Chrysler Bankruptcy

by Manshu on May 1, 2009

in Economy

I found out about the Chrysler chapter 11 bankruptcy when I saw a friend browsing through its website looking for some sort of a fire sale. He said that he wasn’t looking at buying a Chrysler, but, if there was a good deal — he was game. I am not sure if others feel this way, but, I felt this was a refreshing take at things.

Fiat Comes In

WSJ reports that Fiat would initially take a 20% stake in the company, which could increase to 35% and even a majority stake, if the government’s debts are paid off.
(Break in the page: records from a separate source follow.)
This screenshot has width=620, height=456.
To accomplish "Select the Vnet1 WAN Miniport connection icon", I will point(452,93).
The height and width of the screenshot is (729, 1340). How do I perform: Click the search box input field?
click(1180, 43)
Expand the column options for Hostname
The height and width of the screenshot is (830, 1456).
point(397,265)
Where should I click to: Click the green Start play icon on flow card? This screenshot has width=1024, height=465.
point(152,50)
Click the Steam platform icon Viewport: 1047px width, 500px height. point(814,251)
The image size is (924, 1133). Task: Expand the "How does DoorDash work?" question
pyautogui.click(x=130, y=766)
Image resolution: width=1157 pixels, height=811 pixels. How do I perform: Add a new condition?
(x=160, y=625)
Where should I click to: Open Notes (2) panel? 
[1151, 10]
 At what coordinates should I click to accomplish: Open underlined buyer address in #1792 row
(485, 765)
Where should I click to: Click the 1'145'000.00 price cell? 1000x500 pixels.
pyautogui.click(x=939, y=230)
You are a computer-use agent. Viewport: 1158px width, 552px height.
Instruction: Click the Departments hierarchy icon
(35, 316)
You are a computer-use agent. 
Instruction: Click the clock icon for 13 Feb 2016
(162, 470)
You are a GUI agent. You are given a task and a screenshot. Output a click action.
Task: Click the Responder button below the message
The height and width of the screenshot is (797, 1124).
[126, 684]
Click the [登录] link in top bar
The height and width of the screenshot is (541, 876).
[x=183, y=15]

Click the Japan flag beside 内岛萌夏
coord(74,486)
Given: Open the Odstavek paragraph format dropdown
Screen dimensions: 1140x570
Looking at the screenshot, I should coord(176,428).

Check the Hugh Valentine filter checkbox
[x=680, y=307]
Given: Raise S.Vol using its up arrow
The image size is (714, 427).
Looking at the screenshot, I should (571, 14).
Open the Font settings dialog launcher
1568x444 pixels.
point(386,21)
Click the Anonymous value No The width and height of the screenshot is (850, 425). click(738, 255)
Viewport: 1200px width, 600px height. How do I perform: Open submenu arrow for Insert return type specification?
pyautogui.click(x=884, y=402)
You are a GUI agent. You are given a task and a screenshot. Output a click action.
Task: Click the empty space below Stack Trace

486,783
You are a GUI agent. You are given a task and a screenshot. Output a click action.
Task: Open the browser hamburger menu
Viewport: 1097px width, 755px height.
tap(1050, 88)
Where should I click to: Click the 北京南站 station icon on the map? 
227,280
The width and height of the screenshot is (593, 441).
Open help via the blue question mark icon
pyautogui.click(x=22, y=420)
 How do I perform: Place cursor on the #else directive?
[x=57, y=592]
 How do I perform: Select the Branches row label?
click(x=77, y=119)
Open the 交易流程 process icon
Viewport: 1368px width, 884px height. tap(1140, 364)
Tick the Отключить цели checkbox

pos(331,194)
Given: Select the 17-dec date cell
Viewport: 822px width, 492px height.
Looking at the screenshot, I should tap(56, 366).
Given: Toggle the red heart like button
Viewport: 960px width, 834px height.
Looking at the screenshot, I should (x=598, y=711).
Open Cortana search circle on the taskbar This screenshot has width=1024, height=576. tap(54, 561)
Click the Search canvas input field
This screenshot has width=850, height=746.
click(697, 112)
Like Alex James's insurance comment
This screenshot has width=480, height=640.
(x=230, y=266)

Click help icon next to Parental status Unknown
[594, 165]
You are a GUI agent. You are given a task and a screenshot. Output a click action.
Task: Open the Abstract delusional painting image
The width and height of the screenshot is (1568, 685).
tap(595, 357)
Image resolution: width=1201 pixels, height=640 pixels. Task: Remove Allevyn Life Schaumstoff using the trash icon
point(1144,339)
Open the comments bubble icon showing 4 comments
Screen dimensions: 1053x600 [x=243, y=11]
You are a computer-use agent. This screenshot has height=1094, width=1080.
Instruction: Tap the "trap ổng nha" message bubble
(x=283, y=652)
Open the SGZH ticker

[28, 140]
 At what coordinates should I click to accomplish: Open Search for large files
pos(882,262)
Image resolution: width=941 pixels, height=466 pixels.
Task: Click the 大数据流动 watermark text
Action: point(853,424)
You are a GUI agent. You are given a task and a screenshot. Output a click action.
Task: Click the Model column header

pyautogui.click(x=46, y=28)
The majority stake holder would be the Voluntary Employee Benefit Association,  with a 55% stake. The US Government would own 8% and the governments of Canada and Ontario would own 2%.

Cerberus Gets Wiped Out

Since Chrysler was 80% owned by: Cerberus — the wealthy Private Equity (PE) firm; I saw no reason for a bail out. It makes very little sense to give a hand out to wealthy PE investors and hedge funds, while asking the 54,000 employees and 115,000 retirees to make sacrifices.

I think the hedge funds were betting that the government would not risk a bankruptcy and would agree to their demands. I also have a sneaking suspicion that the banks were betting that the hedge funds would not be as generous as them. Both of them have lost their bets.

It Was Almost Bankrupt Anyway

I am glad they lost their bet because I have always felt that there is very little difference between a car company that may go bankrupt any time and a car company that is already bankrupt. Especially, when the US government is willing to back its warranties.

People who differed, compared it to a Honda and asked whether I would rather buy a Honda or a bankrupt Chrysler?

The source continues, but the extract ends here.